Show each line of the material below that contains the word "icon".

Collected data entries:
* START *

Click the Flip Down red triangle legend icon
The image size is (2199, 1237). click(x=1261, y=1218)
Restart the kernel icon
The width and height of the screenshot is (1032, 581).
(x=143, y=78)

* END *

§ Response
Click the Flip Down red triangle legend icon
Restart the kernel icon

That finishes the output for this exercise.